Re: Auto-vacuum is not running in 9.1.12 - Mailing list pgsql-hackers

From Prakash Itnal
Subject Re: Auto-vacuum is not running in 9.1.12
Date
Msg-id CAHC5u7-1WvP+WQeyJdvbiR62NZeDEkhkzGraM=a94Mai8zoSiA@mail.gmail.com
Whole thread Raw
In response to Re: Auto-vacuum is not running in 9.1.12  (Prakash Itnal <prakash074@gmail.com>)
List pgsql-hackers
Hi Tom/Alvaro,

Kindly let us know if the correction provided in previous mail is fine or not! Current code any way handle scenario-1 whereas it is still vulnerable to scenario-2.

From previous mail:
Scenario-1: current_time (2015) -> changed_to_past (1995) -> stays-here-for-half-day -> corrected to current_time (2015)
Scenario-2: current_time (2015) -> changed_to_future (2020) -> stays-here-for-half-day -> corrected to current_time (2015)

We are waiting for your response.

On Sun, Jun 21, 2015 at 2:56 PM, Prakash Itnal <prakash074@gmail.com> wrote:
Hi,

To my understanding it will probably not open doors for worst situations!

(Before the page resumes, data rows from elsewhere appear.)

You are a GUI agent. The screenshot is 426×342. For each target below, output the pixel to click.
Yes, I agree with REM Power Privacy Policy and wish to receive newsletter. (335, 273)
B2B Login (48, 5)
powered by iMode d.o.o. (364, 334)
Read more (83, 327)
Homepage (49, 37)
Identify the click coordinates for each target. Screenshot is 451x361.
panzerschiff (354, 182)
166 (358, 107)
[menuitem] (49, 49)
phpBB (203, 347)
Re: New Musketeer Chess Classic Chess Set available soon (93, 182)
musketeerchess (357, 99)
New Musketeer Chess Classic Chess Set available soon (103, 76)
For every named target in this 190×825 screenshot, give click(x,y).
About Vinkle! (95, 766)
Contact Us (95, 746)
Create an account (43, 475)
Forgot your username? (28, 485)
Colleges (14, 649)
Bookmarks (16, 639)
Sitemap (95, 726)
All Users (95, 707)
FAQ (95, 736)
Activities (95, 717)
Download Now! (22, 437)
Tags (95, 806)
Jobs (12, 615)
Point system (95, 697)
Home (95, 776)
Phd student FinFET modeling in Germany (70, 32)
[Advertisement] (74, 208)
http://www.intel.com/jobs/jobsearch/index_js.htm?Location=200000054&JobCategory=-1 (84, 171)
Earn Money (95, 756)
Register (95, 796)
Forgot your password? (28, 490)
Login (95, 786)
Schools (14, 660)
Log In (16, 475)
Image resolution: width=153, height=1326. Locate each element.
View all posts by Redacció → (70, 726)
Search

Please correct if my below understanding is correct.

The latch will wake up under below three situations:
a) Socket error (=> result is set to negative number)
b) timeout (=> result is set to TIMEOUT)
c) some event arrived on socket (=> result is set to non-zero value, if caller registers for arrived events otherwise no value is set)

Given the above conditions, the result can be zero only if there is an unregistered event which breaks the latch (*). In such case, current implementation evaluates the remaining sleep time. This calculation is making the situation worst, if time goes back. 

The time difference between cur_time (current time) and start_time (time when latch started) should always be a positive integer because cur_time is always greater than start_time under all normal conditions. 

    delta_timeout = cur_time - start_time;

The difference can be negative only if time shifts to past. So it is possible to detect if time shifted to past. When it is possible to detect can it be possible to correct? I think we can correct and prevent long sleeps due to time shifts.

Currently I treat it as TIMEOUT, though conceptually it is not. The ideal solution would be to leave this decision to the caller of WaitLatch(). With my little knowledge of postgres code, I think TIMEOUT would be fine! 


(*) The above description is true only for timed wait. If latch is started with blocking wait (no timeout) then above logic is not applicable.

On Sat, Jun 20, 2015 at 10:01 PM, Tom Lane <tgl@sss.pgh.pa.us> wrote:
Prakash Itnal <prakash074@gmail.com> writes:
> Sorry for the late response. The current patch only fixes the scenario-1
> listed below. It will not address the scenario-2. Also we need a fix in
> unix_latch.c where the remaining sleep time is evaluated, if latch is woken
> by other events (or result=0). Here to it is possible the latch might go in
> long sleep if time shifts to past time.

Forcing WL_TIMEOUT if the clock goes backwards seems like quite a bad
idea to me.  That seems like a great way to make a bad situation worse,
ie it induces failures where there were none before.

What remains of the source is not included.